ASSIGNMENT:
Write back each entry precisely as it is given.
┏━━
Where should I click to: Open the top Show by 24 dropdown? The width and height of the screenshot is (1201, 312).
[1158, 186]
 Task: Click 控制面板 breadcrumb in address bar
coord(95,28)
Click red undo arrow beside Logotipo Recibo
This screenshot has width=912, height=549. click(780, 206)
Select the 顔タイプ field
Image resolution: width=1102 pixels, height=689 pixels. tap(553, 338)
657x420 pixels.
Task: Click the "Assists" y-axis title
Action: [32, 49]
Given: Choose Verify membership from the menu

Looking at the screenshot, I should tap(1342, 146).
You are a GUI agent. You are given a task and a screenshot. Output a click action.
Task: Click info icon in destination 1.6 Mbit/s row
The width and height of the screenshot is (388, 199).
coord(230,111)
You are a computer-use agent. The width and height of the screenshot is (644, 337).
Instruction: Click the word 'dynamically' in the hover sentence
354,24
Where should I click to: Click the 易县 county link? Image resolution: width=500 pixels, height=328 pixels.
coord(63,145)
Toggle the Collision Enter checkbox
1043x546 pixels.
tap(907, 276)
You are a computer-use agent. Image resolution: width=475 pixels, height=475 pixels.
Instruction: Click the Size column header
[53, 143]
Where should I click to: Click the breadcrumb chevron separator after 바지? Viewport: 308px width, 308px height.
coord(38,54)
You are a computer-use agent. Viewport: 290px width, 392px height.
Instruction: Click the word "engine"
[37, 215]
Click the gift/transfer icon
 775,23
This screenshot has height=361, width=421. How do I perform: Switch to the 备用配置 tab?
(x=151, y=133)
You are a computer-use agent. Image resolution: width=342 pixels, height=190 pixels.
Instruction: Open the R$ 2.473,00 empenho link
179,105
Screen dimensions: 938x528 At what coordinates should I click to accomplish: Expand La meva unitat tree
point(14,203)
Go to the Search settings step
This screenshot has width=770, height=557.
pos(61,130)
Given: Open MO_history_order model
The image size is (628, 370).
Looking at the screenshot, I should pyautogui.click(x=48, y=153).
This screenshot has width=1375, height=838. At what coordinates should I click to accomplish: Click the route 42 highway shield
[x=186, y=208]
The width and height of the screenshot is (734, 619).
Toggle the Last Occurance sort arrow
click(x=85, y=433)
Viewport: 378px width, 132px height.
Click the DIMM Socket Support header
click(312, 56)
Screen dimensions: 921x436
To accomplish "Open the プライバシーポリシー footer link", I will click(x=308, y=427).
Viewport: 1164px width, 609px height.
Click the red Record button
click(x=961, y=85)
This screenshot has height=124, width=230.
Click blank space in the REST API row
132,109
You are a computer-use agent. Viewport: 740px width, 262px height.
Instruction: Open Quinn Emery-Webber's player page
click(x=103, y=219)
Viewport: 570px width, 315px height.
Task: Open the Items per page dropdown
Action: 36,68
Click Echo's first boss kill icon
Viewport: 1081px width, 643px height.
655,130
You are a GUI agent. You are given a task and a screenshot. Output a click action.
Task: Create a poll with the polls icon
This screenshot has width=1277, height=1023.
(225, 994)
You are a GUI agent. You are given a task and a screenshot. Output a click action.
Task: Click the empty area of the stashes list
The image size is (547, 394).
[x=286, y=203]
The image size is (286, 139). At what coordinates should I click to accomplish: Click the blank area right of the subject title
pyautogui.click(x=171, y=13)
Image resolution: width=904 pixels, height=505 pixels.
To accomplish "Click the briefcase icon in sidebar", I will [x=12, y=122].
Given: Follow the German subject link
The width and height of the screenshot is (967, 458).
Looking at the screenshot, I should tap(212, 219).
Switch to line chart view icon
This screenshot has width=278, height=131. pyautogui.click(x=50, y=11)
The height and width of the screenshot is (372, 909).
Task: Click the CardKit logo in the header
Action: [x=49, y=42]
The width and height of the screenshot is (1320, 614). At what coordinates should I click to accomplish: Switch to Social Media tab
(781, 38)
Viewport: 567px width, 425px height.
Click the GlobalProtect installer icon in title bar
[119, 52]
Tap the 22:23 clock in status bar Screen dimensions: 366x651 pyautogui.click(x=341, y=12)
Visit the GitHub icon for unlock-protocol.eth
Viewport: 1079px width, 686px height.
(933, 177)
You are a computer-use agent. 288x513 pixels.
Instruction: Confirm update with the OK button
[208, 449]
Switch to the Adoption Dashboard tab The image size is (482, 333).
┗━━
TASK RESPONSE:
Where should I click to: Open the top Show by 24 dropdown? The width and height of the screenshot is (1201, 312).
[1158, 186]
 Task: Click 控制面板 breadcrumb in address bar
coord(95,28)
Click red undo arrow beside Logotipo Recibo
This screenshot has width=912, height=549. click(780, 206)
Select the 顔タイプ field
Image resolution: width=1102 pixels, height=689 pixels. tap(553, 338)
657x420 pixels.
Task: Click the "Assists" y-axis title
Action: [32, 49]
Given: Choose Verify membership from the menu

Looking at the screenshot, I should tap(1342, 146).
You are a GUI agent. You are given a task and a screenshot. Output a click action.
Task: Click info icon in destination 1.6 Mbit/s row
The width and height of the screenshot is (388, 199).
coord(230,111)
You are a computer-use agent. The width and height of the screenshot is (644, 337).
Instruction: Click the word 'dynamically' in the hover sentence
354,24
Where should I click to: Click the 易县 county link? Image resolution: width=500 pixels, height=328 pixels.
coord(63,145)
Toggle the Collision Enter checkbox
1043x546 pixels.
tap(907, 276)
You are a computer-use agent. Image resolution: width=475 pixels, height=475 pixels.
Instruction: Click the Size column header
[53, 143]
Where should I click to: Click the breadcrumb chevron separator after 바지? Viewport: 308px width, 308px height.
coord(38,54)
You are a computer-use agent. Viewport: 290px width, 392px height.
Instruction: Click the word "engine"
[37, 215]
Click the gift/transfer icon
 775,23
This screenshot has height=361, width=421. How do I perform: Switch to the 备用配置 tab?
(x=151, y=133)
You are a computer-use agent. Image resolution: width=342 pixels, height=190 pixels.
Instruction: Open the R$ 2.473,00 empenho link
179,105
Screen dimensions: 938x528 At what coordinates should I click to accomplish: Expand La meva unitat tree
point(14,203)
Go to the Search settings step
This screenshot has width=770, height=557.
pos(61,130)
Given: Open MO_history_order model
The image size is (628, 370).
Looking at the screenshot, I should pyautogui.click(x=48, y=153).
This screenshot has width=1375, height=838. At what coordinates should I click to accomplish: Click the route 42 highway shield
[x=186, y=208]
The width and height of the screenshot is (734, 619).
Toggle the Last Occurance sort arrow
click(x=85, y=433)
Viewport: 378px width, 132px height.
Click the DIMM Socket Support header
click(312, 56)
Screen dimensions: 921x436
To accomplish "Open the プライバシーポリシー footer link", I will click(x=308, y=427).
Viewport: 1164px width, 609px height.
Click the red Record button
click(x=961, y=85)
This screenshot has height=124, width=230.
Click blank space in the REST API row
132,109
You are a computer-use agent. Viewport: 740px width, 262px height.
Instruction: Open Quinn Emery-Webber's player page
click(x=103, y=219)
Viewport: 570px width, 315px height.
Task: Open the Items per page dropdown
Action: 36,68
Click Echo's first boss kill icon
Viewport: 1081px width, 643px height.
655,130
You are a GUI agent. You are given a task and a screenshot. Output a click action.
Task: Create a poll with the polls icon
This screenshot has width=1277, height=1023.
(225, 994)
You are a GUI agent. You are given a task and a screenshot. Output a click action.
Task: Click the empty area of the stashes list
The image size is (547, 394).
[x=286, y=203]
The image size is (286, 139). At what coordinates should I click to accomplish: Click the blank area right of the subject title
pyautogui.click(x=171, y=13)
Image resolution: width=904 pixels, height=505 pixels.
To accomplish "Click the briefcase icon in sidebar", I will [x=12, y=122].
Given: Follow the German subject link
The width and height of the screenshot is (967, 458).
Looking at the screenshot, I should tap(212, 219).
Switch to line chart view icon
This screenshot has width=278, height=131. pyautogui.click(x=50, y=11)
The height and width of the screenshot is (372, 909).
Task: Click the CardKit logo in the header
Action: [x=49, y=42]
The width and height of the screenshot is (1320, 614). At what coordinates should I click to accomplish: Switch to Social Media tab
(781, 38)
Viewport: 567px width, 425px height.
Click the GlobalProtect installer icon in title bar
[119, 52]
Tap the 22:23 clock in status bar Screen dimensions: 366x651 pyautogui.click(x=341, y=12)
Visit the GitHub icon for unlock-protocol.eth
Viewport: 1079px width, 686px height.
(933, 177)
You are a computer-use agent. 288x513 pixels.
Instruction: Confirm update with the OK button
[208, 449]
Switch to the Adoption Dashboard tab The image size is (482, 333).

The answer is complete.